Full disclosure: the I/O HATs used here are boards I design and sell, and the DUT is one of my own products. The architecture works with any I/O boards.

The problem

Two pains pushed me into building this, and they turn out to be the same problem wearing different hats :).

End-of-line testing. Every manufactured board needs a functional test before shipping. Manual EOL testing is slow and, worse, inconsistent. The human checking board #100 of the day is not the human who checked board #2.

Firmware regression. Every firmware change should re-run the full functional suite against real hardware, and nobody does regression testing by hand more than twice.

Both reduce to: stimulate the DUT's inputs, observe its outputs, compare against expectations. So one bench does both jobs.

The core idea

A Raspberry Pi 4 sits in the middle. On top of it: whichever I2C I/O HATs match the DUT. Need to read the DUT's outputs? Stack a digital-input HAT. Need to drive its inputs? Stack a relay HAT or some other type of output HAT. I'm using I2C HATs, so each HAT has a configurable I2C address, they all share one bus, and everything goes through one Python library. Robot Framework sits on top and turns the Python calls into plain-English test cases and outputs nice, detailed HTML reports.

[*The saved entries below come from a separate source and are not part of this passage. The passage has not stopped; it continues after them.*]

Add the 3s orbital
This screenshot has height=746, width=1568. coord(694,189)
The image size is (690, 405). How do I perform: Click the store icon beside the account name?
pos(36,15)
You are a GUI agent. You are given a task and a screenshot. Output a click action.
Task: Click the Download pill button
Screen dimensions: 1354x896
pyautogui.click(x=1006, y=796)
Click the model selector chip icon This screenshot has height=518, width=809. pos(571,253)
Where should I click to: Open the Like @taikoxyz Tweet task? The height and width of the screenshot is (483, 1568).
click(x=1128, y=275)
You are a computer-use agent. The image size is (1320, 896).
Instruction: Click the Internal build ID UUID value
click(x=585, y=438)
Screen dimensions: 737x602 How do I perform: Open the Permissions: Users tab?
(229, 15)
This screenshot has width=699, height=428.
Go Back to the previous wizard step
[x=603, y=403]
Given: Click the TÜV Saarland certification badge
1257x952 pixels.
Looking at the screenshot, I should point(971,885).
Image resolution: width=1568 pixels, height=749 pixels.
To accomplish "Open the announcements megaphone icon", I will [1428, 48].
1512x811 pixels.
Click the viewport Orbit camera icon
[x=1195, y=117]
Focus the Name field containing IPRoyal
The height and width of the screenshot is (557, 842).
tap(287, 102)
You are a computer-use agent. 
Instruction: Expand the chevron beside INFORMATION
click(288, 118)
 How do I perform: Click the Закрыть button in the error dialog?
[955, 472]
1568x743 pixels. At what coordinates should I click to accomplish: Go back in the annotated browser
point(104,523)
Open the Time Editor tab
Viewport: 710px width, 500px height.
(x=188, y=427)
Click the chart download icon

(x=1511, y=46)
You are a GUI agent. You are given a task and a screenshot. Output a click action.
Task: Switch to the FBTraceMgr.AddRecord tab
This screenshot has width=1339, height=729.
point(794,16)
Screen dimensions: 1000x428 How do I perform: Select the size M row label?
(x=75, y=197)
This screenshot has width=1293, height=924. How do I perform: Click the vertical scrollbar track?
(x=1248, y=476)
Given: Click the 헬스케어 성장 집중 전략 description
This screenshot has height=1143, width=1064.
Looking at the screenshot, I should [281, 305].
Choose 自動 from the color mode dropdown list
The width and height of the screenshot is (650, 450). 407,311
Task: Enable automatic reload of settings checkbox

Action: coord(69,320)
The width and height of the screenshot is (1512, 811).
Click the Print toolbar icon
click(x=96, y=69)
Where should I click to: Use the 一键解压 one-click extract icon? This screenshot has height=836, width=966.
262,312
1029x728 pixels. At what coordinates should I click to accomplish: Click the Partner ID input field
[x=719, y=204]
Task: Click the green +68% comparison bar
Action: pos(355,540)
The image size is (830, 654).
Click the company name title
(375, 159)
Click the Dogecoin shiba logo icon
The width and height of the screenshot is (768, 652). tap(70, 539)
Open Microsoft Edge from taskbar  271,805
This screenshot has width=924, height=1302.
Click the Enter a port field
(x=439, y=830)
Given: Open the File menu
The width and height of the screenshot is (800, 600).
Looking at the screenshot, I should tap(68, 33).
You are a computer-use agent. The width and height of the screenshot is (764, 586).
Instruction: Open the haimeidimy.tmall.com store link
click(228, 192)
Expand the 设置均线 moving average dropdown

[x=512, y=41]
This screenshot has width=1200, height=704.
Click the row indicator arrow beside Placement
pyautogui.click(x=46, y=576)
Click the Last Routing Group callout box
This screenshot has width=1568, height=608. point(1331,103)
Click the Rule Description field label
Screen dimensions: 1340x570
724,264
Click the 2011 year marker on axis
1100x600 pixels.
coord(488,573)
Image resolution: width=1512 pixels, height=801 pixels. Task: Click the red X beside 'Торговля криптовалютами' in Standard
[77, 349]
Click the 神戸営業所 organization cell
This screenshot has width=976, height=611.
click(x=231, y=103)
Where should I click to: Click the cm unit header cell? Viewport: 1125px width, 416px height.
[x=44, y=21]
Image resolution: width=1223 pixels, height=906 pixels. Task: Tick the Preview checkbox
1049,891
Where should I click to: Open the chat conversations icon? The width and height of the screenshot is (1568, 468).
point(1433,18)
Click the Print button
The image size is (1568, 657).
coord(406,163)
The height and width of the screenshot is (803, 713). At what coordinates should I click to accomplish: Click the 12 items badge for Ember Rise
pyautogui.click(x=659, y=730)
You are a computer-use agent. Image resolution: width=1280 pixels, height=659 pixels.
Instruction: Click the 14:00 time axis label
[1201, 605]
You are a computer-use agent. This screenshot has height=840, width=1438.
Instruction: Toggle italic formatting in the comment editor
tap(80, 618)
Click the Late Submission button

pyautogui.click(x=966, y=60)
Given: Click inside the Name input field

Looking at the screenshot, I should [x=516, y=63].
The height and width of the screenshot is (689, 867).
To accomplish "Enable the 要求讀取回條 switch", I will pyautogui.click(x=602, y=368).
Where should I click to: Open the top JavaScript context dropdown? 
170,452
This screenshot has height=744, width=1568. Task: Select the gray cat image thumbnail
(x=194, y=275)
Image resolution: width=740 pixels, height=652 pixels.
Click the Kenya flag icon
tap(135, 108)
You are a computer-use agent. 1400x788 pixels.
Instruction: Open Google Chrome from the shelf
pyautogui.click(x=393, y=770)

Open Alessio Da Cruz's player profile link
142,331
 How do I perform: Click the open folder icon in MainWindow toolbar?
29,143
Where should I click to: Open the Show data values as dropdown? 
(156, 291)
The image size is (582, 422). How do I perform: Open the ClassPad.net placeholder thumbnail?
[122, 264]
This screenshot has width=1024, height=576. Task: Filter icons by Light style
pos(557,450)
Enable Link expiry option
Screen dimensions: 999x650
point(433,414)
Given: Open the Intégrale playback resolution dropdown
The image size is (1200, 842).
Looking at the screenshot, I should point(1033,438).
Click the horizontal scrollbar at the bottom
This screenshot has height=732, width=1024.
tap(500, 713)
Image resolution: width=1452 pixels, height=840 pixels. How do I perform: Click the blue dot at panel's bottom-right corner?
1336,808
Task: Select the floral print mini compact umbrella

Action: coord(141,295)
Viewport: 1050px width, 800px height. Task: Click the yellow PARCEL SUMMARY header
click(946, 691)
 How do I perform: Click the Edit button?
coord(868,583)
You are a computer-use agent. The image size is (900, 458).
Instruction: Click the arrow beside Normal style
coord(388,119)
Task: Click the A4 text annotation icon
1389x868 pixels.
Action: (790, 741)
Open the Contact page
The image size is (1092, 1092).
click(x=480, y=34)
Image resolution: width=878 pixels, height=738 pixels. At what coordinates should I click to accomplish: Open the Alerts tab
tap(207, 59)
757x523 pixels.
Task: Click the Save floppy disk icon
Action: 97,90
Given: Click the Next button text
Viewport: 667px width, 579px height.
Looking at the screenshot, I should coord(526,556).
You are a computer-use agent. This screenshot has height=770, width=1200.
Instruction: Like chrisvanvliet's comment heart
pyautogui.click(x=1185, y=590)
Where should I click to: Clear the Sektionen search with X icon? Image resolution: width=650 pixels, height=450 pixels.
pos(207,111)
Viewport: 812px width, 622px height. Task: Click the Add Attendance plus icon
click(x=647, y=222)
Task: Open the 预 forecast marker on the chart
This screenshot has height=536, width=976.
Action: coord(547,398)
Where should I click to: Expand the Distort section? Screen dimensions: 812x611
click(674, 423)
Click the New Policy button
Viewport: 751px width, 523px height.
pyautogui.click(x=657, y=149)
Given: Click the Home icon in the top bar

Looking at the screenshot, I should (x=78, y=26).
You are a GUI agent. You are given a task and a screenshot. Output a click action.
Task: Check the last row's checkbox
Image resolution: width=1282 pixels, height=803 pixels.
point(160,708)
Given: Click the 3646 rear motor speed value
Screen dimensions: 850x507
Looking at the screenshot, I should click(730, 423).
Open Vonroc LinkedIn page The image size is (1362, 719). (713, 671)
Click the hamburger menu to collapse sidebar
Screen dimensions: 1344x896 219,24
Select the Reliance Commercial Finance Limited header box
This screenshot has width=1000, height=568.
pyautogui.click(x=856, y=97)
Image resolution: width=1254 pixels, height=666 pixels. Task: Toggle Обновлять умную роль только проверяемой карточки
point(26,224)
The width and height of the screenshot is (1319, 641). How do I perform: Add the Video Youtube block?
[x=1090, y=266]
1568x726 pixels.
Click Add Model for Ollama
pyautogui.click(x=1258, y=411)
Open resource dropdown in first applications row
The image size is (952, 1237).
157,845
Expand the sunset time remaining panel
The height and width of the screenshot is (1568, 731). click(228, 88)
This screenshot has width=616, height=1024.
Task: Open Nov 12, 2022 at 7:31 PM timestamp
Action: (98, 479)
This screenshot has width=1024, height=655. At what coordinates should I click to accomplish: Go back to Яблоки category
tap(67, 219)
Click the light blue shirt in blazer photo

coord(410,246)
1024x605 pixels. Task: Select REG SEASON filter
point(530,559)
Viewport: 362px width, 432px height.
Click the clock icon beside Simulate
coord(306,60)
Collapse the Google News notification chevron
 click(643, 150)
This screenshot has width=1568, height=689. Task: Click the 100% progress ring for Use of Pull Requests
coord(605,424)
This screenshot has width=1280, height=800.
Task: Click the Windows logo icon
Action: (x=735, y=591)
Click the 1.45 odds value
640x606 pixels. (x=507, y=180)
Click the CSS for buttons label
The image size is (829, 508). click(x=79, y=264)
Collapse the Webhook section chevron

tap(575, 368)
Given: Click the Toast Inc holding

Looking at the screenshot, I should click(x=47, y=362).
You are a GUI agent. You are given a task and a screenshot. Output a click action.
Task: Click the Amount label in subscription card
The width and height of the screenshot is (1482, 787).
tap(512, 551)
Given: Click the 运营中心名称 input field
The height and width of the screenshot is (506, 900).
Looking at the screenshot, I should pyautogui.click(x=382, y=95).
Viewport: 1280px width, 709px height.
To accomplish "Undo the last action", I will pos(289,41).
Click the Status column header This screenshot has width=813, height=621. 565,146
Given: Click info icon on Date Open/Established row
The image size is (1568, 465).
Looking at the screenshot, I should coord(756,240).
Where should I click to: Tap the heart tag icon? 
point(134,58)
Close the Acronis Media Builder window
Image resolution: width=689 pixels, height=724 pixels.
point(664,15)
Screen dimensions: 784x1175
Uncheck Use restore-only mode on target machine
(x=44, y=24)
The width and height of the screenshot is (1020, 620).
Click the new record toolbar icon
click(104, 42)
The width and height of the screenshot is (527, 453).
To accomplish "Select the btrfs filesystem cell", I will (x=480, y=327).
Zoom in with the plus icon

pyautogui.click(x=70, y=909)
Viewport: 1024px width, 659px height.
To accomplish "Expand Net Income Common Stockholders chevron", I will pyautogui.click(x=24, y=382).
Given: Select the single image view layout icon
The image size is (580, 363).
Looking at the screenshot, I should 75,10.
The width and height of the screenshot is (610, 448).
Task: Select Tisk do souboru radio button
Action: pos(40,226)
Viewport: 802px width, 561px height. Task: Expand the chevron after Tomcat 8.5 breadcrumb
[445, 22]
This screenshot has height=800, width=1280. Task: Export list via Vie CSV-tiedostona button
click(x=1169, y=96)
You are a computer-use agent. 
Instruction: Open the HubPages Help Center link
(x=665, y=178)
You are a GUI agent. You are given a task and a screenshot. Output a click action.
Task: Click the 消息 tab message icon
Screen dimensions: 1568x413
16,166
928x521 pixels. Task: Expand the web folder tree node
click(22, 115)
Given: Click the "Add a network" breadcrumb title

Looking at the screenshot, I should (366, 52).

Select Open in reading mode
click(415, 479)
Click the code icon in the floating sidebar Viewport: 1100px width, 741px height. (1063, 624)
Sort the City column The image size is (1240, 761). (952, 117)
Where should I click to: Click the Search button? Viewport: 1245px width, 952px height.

Contrast with a typical commercial functional test fixture: built for exactly one product, rebuilt from scratch when the product changes. Here, the Pi and HAT stack stay put. Need more I/O for the next product? Stack another HAT, give it an address. In practice, only the.robot file changes.

A lucky twist in my case: since my DUTs are themselves Pi HATs, they connect the same way the bench HATs do, so the stack plus wiring to terminal blocks *is* the fixture. No bed of nails. For any other product you'd put a jig (pogo pins, harness, clamp) between the terminal blocks and the DUT; the test logic doesn't care.

What's on the bench

Current DUT: a board with 6 isolated digital inputs and 6 relay outputs (DI6acDQ6rly I2C HAT), which conveniently exercises everything in one suite: input reading, relay switching, interrupts, and boot/address jumpers.

The bench stack:

Two details I'm fond of:

1. Jumpers emulated by relays. The DUT's boot and address jumpers are each replaced by a relay contact, so the suite can short pins programmatically: activate the boot "jumper, " reset the DUT over I2C, scan the bus, assert it enumerated at the bootloader address. The address-jumper test is a Robot Framework template, a four-row table of jumper index vs. expected address. A broken jumper solder-joint/pad/trace on a manufactured board fails instantly, by name.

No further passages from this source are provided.